Ya no rezamos mirando al cielo, sino a una pantalla. Cada “me gusta” se siente como una pequeña bendición, y el algoritmo –ese sistema invisible que decide lo que vemos, lo que ignoramos e incluso lo que deseamos– ha asumido el papel que alguna vez tuvieron los dioses: omnipresente, misterioso y, sobre todo, incuestionable.
Decimos que las redes “nos conocen”, pero en realidad somos nosotros quienes nos adaptamos a ellas. Cambiamos cómo hablamos, qué mostramos y cuándo publicamos para ser recompensados con atención. El algoritmo se alimenta de ese comportamiento; Su templo son los servidores, su liturgia son los datos. En ese sentido, somos fieles a una religión sin dogmas pero con rituales muy precisos: publicar, reaccionar, actualizar.

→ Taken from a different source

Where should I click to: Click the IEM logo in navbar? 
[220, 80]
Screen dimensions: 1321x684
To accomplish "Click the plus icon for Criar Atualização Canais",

Lo interesante es cómo este nuevo dios no promete salvación, sino relevancia. En la era digital, el cielo “se ve” y el infierno se olvida de la transmisión. Los influencers y las marcas actúan como sacerdotes modernos, interpretando los caprichos del algoritmo y predicando sus misterios: el momento exacto para subir contenido, el formato que “funciona más”, los hashtags que abren las puertas del Edén.
Pero a diferencia de los dioses antiguos, el algoritmo no tiene moral. No distingue la verdad de la mentira, la belleza del ruido, la empatía de la manipulación. Sólo mide la interacción. Si algo genera clics, multiplícalo; Si no, lo elimina del mapa. Y así, poco a poco, vamos moldeando nuestras vidas para complacer una lógica que no entiende de propósito, sino de permanencia.
Paradójicamente, este dios digital no nos obliga a creer en él: simplemente hace imposible que lo ignoremos. Cuando miras tu móvil sin saber por qué, cuando repites el gesto de deslizar el dedo aunque ya no te divierta, estás haciendo un acto de fe. Una fe sin teología, pero con devoción diaria.
Quizás el verdadero desafío de nuestro tiempo no sea desactivar el algoritmo, sino aprender a vivir con él sin adorarlo. Recordar que lo que vemos no es “el mundo”, sino una versión filtrada de lo que el nuevo dios considera digno de mostrarse.
La diferencia entre creer y obedecer, en tiempos de pergamino infinito, puede ser más sutil de lo que parece.